A surveillance society

For some years, I have enjoyed photography as a hobby. Mainly landscapes, the odd wedding usually done under duress as a “favour” and occasionally securing back stage passes to local gigs and events. I was involved in local photography groups and for a few years functioned as an admin for a local group.

As part of all that, I became aware of police misusing powers that were enacted under the terrorism acts to prevent people from taking photographs in public places. Predominantly around buildings and such. Stop and Search powers were used to intimidate people who were just trying to enjoy a hobby they were passionate about. They were probably as far away from being terrorists as people could possibly be. Similar powers have been misused by various state bodies, including councils to ensure you are using wheelie bins correctly. These things show up in the press from time to time.

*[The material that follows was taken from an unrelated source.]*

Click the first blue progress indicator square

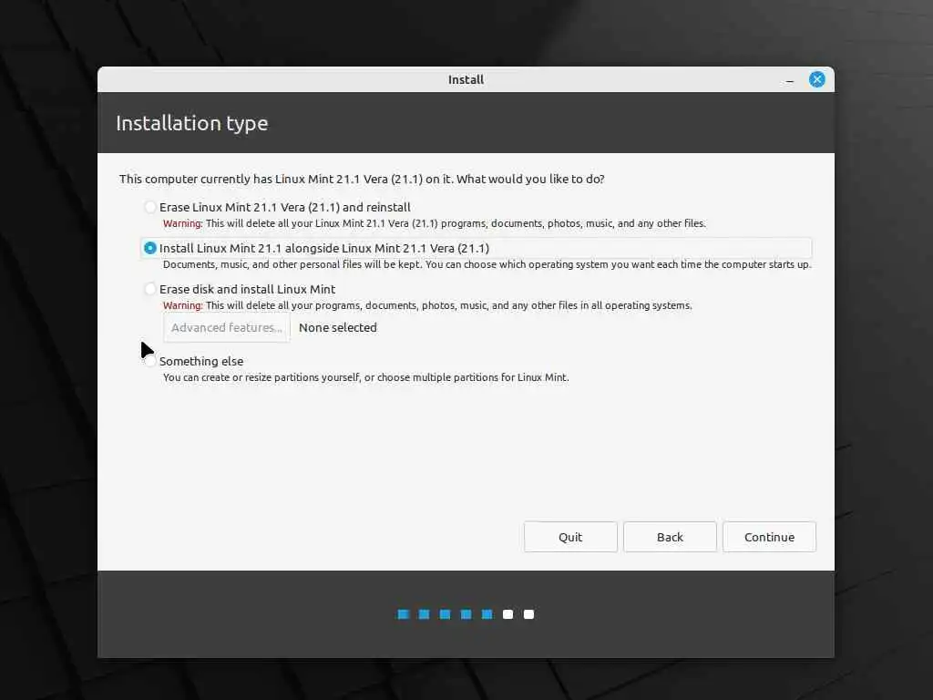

This led me to reading a number of articles and a few books on the subject. We are increasingly becoming a surveillance society.

There must be checks and balances in any democratic society. The police need to be able to do their job effectively, no one can argue that. But what about when it erodes your freedoms and civil liberties? How much are we willing to give up to feel safe and secure? The media plays its part of creating a state of fear too.

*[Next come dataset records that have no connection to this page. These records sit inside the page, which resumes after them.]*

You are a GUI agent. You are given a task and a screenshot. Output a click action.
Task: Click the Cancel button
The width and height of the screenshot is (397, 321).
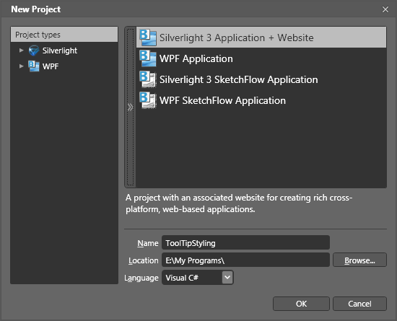pyautogui.click(x=359, y=304)
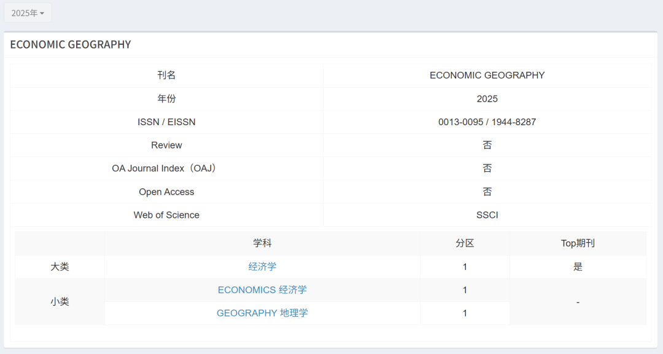The width and height of the screenshot is (663, 354).
Task: Open the 经济学 major category link
Action: (262, 267)

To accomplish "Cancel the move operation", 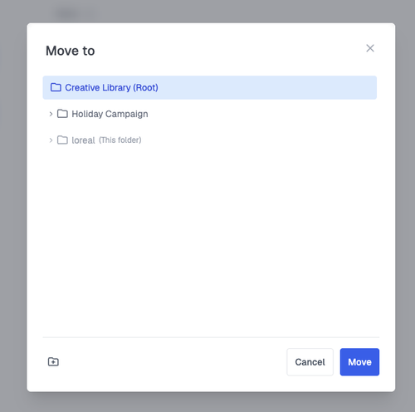I will (x=310, y=362).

So today, we come to the police commissioner elections. One topic on the agenda is accountability. Another is whether some of the police roles ought to be outsourced.

Personally, I believe you outsource a solution, not a problem. It has to be an extremely well defined or simple function to successfully outsource something. Policing does not fall into this category. Do you remember the group 4 cock ups when they took over the transport of prisoners?

Take a look at your local election. And cast your vote. That is what democracy is about. If you don’t, then do not whinge later when these things infringe on your own civil liberties.